Monday, November 22, 2010

Recipe: Chicken Piralen - Kerala Style - from Flavours of the Spice Coast

Chicken Piralen is technically a semi dry dish, I left a little more gravy in it than normal because I wasn't in the mood to make a dhal or another curry for dinner.

I roughly followed Mrs K M Mathew's Recipe from Flavours of the Spice Coast. While her book is wonderful and has some lovely looking dishes, I wouldn't recommend it to a newbie cook or someone completely unfamiliar with Malyali (Kerala) cuisine.

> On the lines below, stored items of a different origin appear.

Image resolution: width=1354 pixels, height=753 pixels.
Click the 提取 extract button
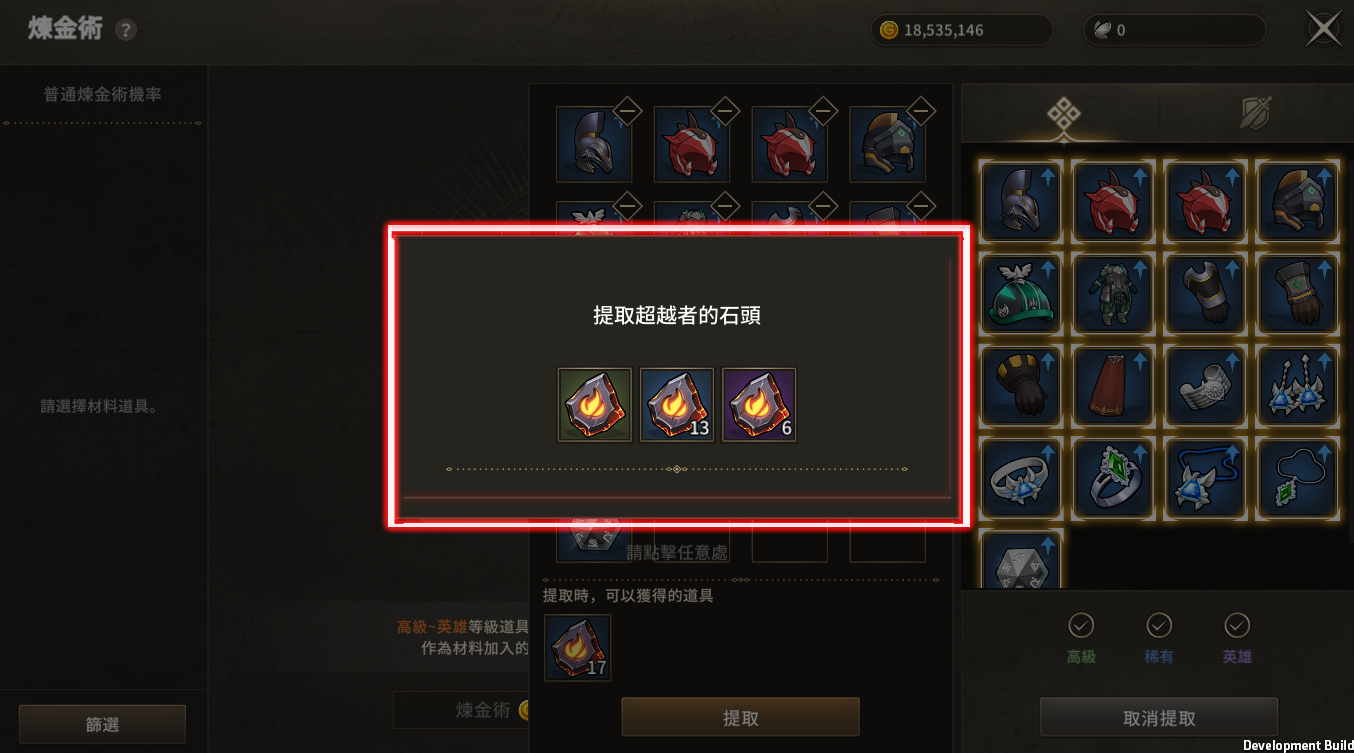pos(741,718)
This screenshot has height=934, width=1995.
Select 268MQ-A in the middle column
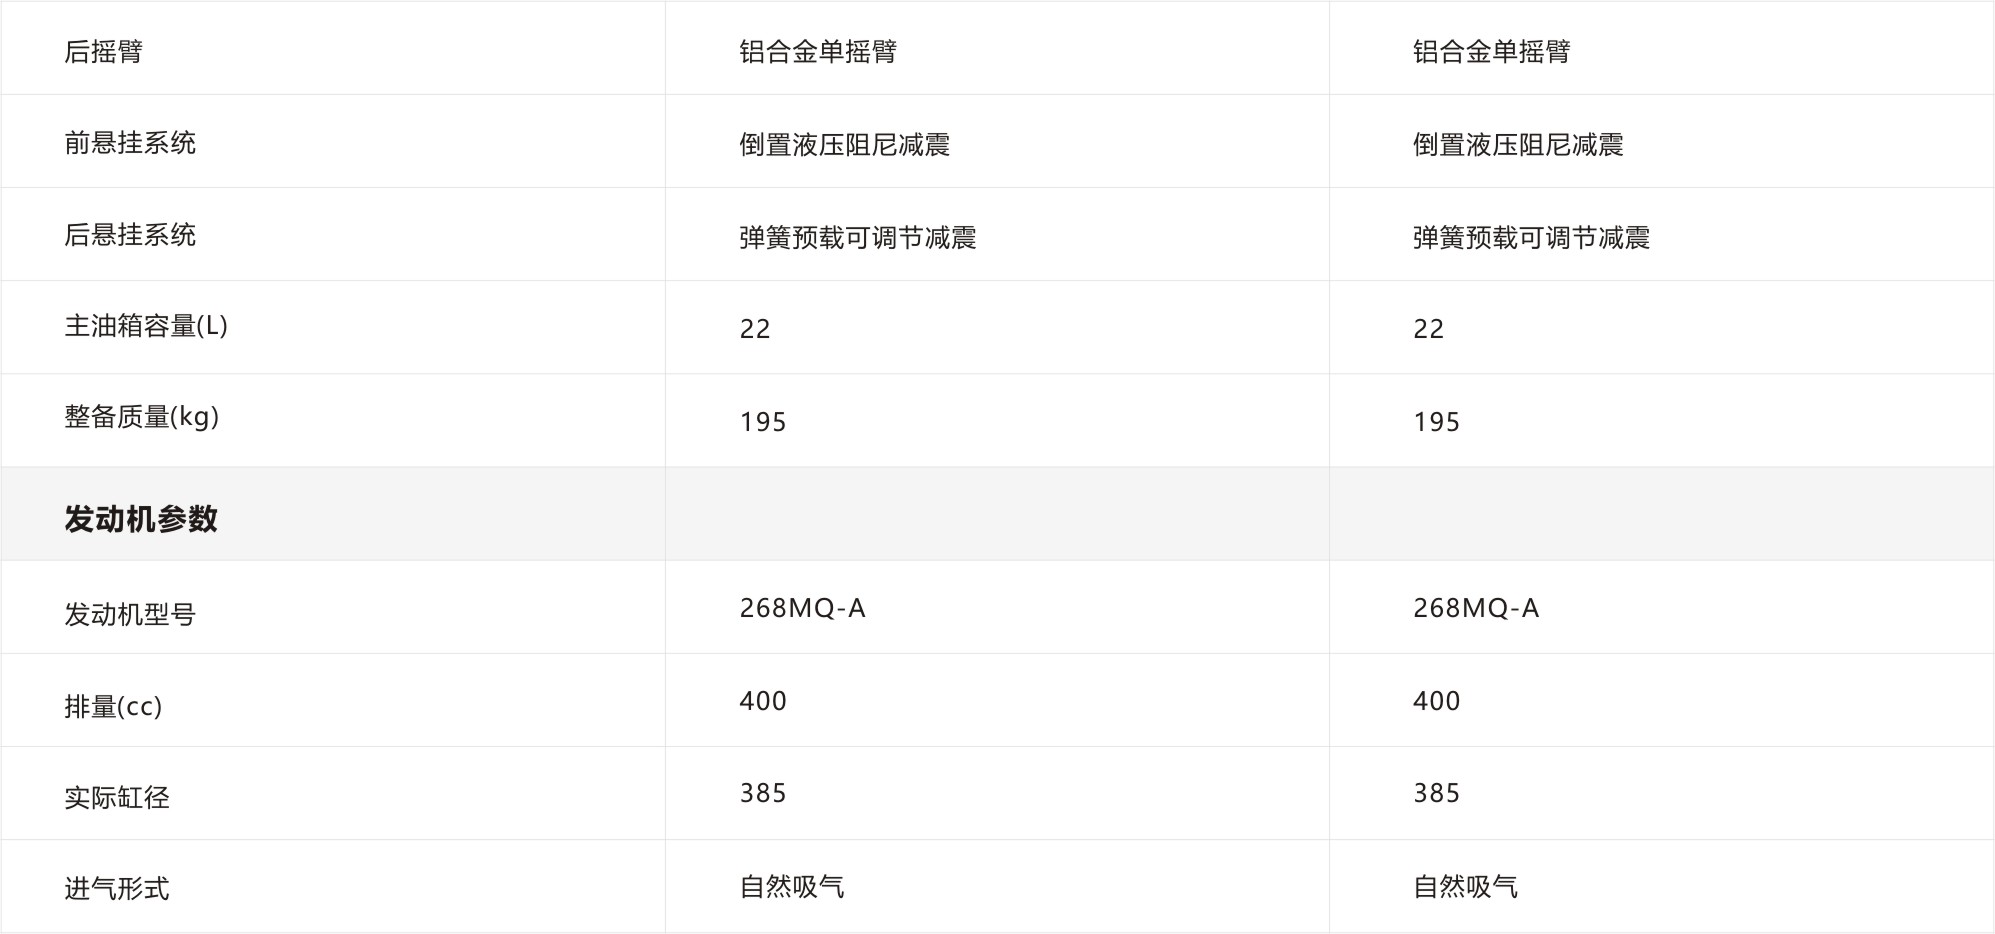point(803,608)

The instructions aren't precise, so unless you know where you are headed and have a fair idea of what you want you dish to taste like, you may find the book quite confusing.

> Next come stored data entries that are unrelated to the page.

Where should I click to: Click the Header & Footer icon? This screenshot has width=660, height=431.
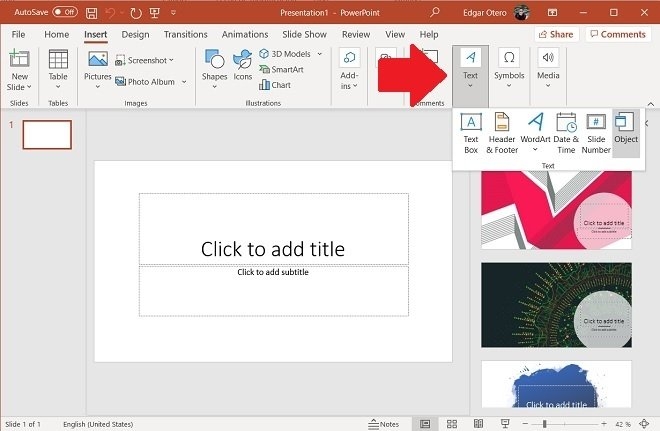point(502,133)
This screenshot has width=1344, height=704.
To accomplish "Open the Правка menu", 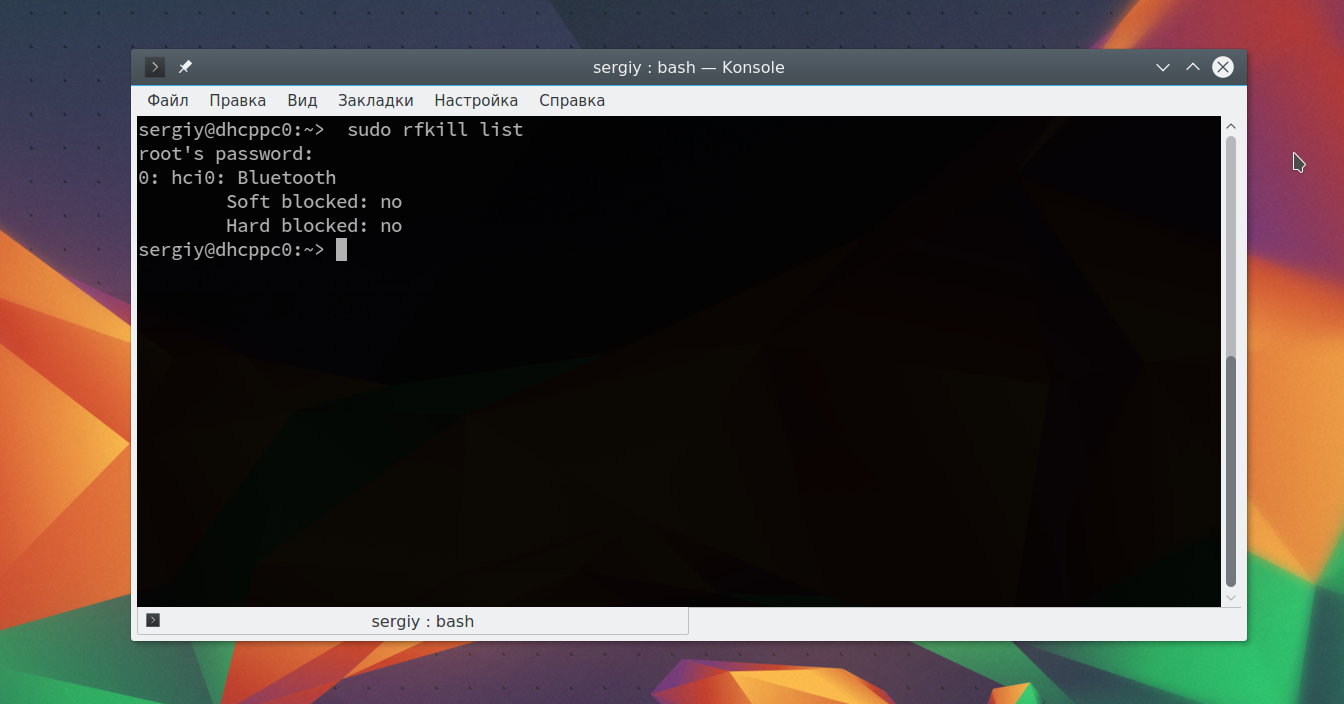I will pyautogui.click(x=237, y=100).
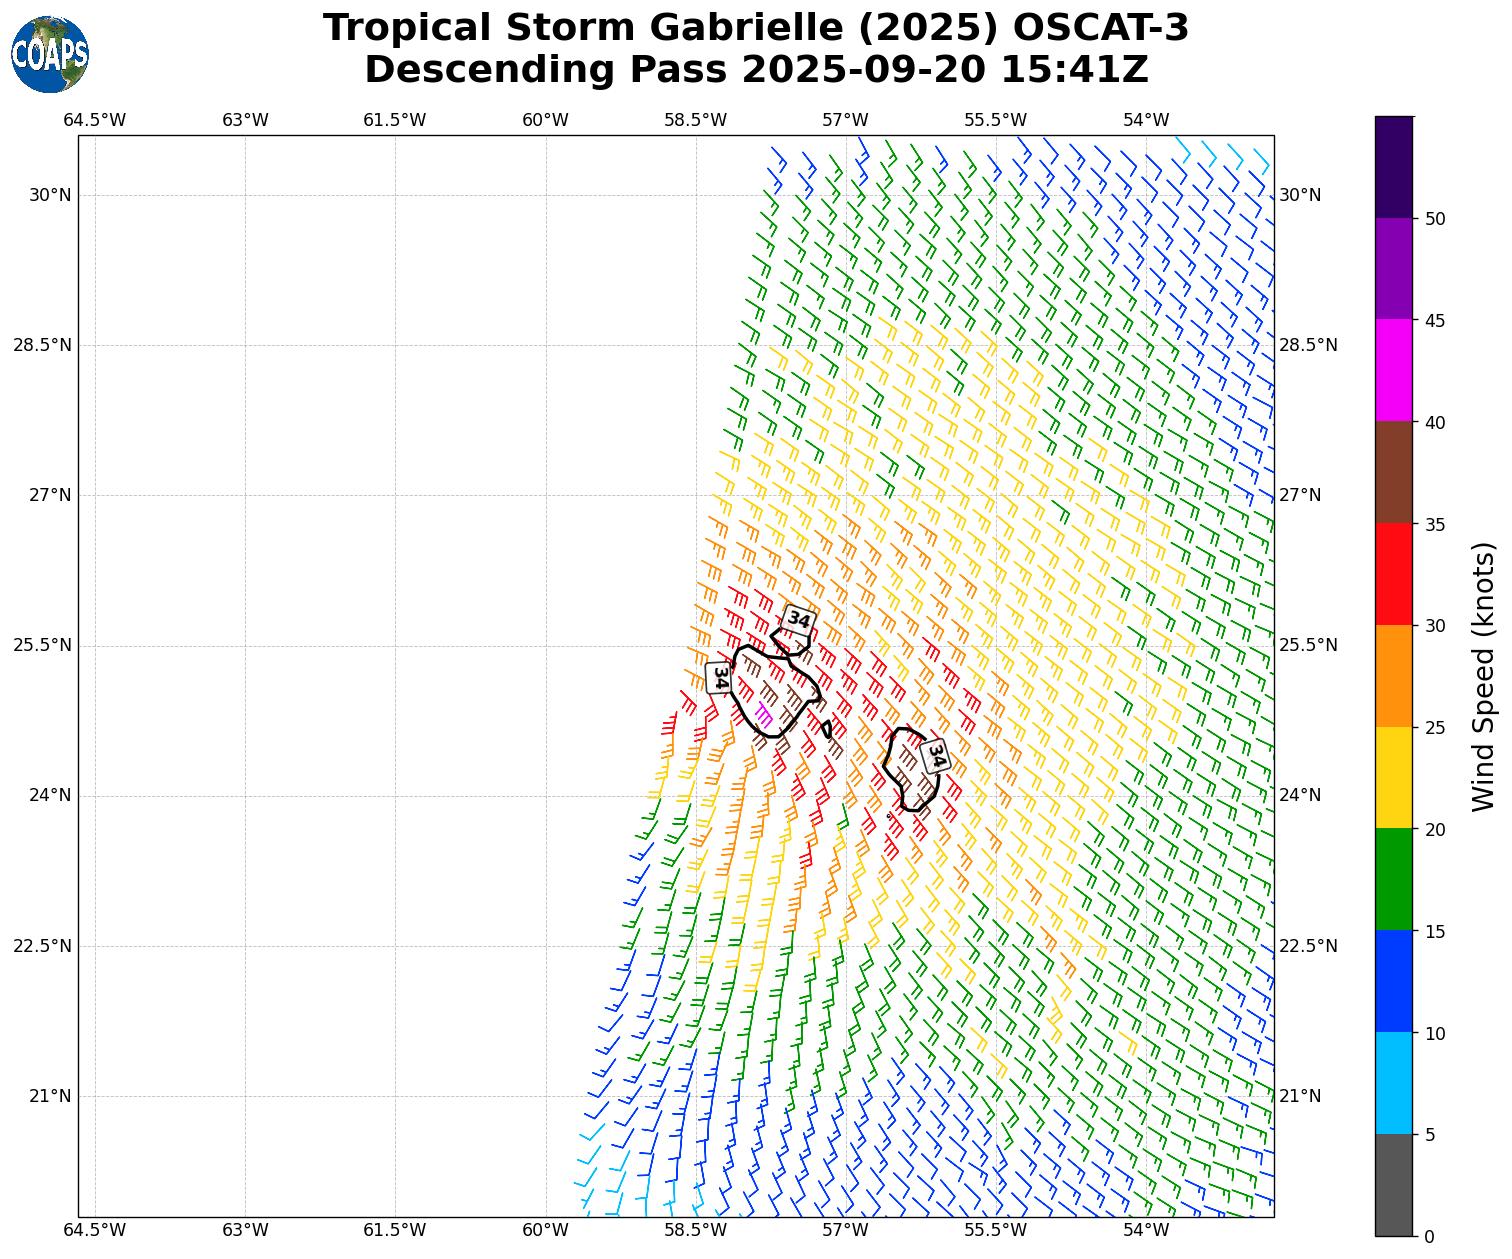1512x1259 pixels.
Task: Click the 25.5°N label on the left axis
Action: [x=42, y=645]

Based on feedback from my other foodie friends, I think most of her dishes would taste best if cooked in a mud pot. But today I was in too much of a hurry.

When I made the dish, I mainly used her ingredients and roughly followed her recipe with some modifications. It was quite easy to throw together as I just had to chop up some onions and hand pound some spices, everything else I used powders and pastes.

Ingredients:
1 kg chicken (I used skinless legs)
3 tbsp corriander powder
2 tbsp chilli powder (adjust if you want it more/less spicy)
1/2 tsp turmeric powder
1/2 tsp pepper powder
1/2 tsp jeera powder
1/4 cup shallots sliced (I used small onions)
2 tbsp garlic paste
1 tbsp ginger paste

2 tbsp vinegar
1 sprig curry leaves
salt to taste
water for curry

Pound/Powder together
1" cinnamon
8 cloves
2 white/green cardamoms
1 tsp aniseed (saunf/fennel seed)

Method:
Mix all the ingredients except chicken and water to form a marinade.
Add the chicken (I didn't marinate this time, but I'd like to marinate for at least 1 hour next time, especially since the legs were rather large and fleshy).
Add enough water to make a gravy or semi gravy.
Cook on a low fire till done.

I served it as a curry. Mrs Mathew recommends taking the cooked chicken out of the gravy and shallow frying the chicken, drying out the gravy and then mixing the 2 again ad frying for awhile longer.

You may also like to take a look at Ria's version which looks much more like Mrs Mathew's Chicken Piralen while also omitting the frying step.